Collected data
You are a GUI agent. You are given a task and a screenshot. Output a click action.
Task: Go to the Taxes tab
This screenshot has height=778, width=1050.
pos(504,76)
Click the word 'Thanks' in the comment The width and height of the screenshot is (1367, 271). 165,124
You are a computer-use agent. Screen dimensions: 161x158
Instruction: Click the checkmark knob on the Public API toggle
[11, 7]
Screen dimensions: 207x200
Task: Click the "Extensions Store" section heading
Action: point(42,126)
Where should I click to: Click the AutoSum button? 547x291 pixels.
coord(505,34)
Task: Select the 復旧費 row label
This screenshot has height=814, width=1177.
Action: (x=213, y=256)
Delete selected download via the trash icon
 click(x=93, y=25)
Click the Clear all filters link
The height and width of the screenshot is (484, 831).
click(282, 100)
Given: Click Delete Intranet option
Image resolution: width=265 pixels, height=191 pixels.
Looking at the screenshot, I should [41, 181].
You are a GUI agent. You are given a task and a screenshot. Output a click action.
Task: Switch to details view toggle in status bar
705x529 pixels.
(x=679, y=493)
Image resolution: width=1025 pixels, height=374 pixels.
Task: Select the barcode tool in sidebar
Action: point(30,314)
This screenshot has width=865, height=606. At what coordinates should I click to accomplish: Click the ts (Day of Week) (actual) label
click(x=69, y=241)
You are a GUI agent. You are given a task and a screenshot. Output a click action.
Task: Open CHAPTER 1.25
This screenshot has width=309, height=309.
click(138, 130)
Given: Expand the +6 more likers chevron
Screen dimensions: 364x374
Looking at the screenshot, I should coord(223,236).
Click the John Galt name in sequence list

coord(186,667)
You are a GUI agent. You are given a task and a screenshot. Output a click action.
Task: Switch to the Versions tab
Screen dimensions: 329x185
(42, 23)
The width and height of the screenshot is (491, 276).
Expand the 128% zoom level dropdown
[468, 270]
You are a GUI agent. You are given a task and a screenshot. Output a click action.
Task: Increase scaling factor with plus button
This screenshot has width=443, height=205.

EXERCISE REQUIREMENTS: Every line of data must be returned unchanged.

RESPONSE:
You are a GUI agent. You are given a task and a screenshot. Output a click action.
Task: Go to the Taxes tab
This screenshot has height=778, width=1050.
pos(504,76)
Click the word 'Thanks' in the comment The width and height of the screenshot is (1367, 271). 165,124
You are a computer-use agent. Screen dimensions: 161x158
Instruction: Click the checkmark knob on the Public API toggle
[11, 7]
Screen dimensions: 207x200
Task: Click the "Extensions Store" section heading
Action: point(42,126)
Where should I click to: Click the AutoSum button? 547x291 pixels.
coord(505,34)
Task: Select the 復旧費 row label
This screenshot has height=814, width=1177.
Action: (x=213, y=256)
Delete selected download via the trash icon
 click(x=93, y=25)
Click the Clear all filters link
The height and width of the screenshot is (484, 831).
click(282, 100)
Given: Click Delete Intranet option
Image resolution: width=265 pixels, height=191 pixels.
Looking at the screenshot, I should [41, 181].
You are a GUI agent. You are given a task and a screenshot. Output a click action.
Task: Switch to details view toggle in status bar
705x529 pixels.
(x=679, y=493)
Image resolution: width=1025 pixels, height=374 pixels.
Task: Select the barcode tool in sidebar
Action: point(30,314)
This screenshot has width=865, height=606. At what coordinates should I click to accomplish: Click the ts (Day of Week) (actual) label
click(x=69, y=241)
You are a GUI agent. You are given a task and a screenshot. Output a click action.
Task: Open CHAPTER 1.25
This screenshot has width=309, height=309.
click(138, 130)
Given: Expand the +6 more likers chevron
Screen dimensions: 364x374
Looking at the screenshot, I should coord(223,236).
Click the John Galt name in sequence list

coord(186,667)
You are a GUI agent. You are given a task and a screenshot. Output a click action.
Task: Switch to the Versions tab
Screen dimensions: 329x185
(42, 23)
The width and height of the screenshot is (491, 276).
Expand the 128% zoom level dropdown
[468, 270]
You are a GUI agent. You are given a task and a screenshot. Output a click action.
Task: Increase scaling factor with plus button
This screenshot has width=443, height=205.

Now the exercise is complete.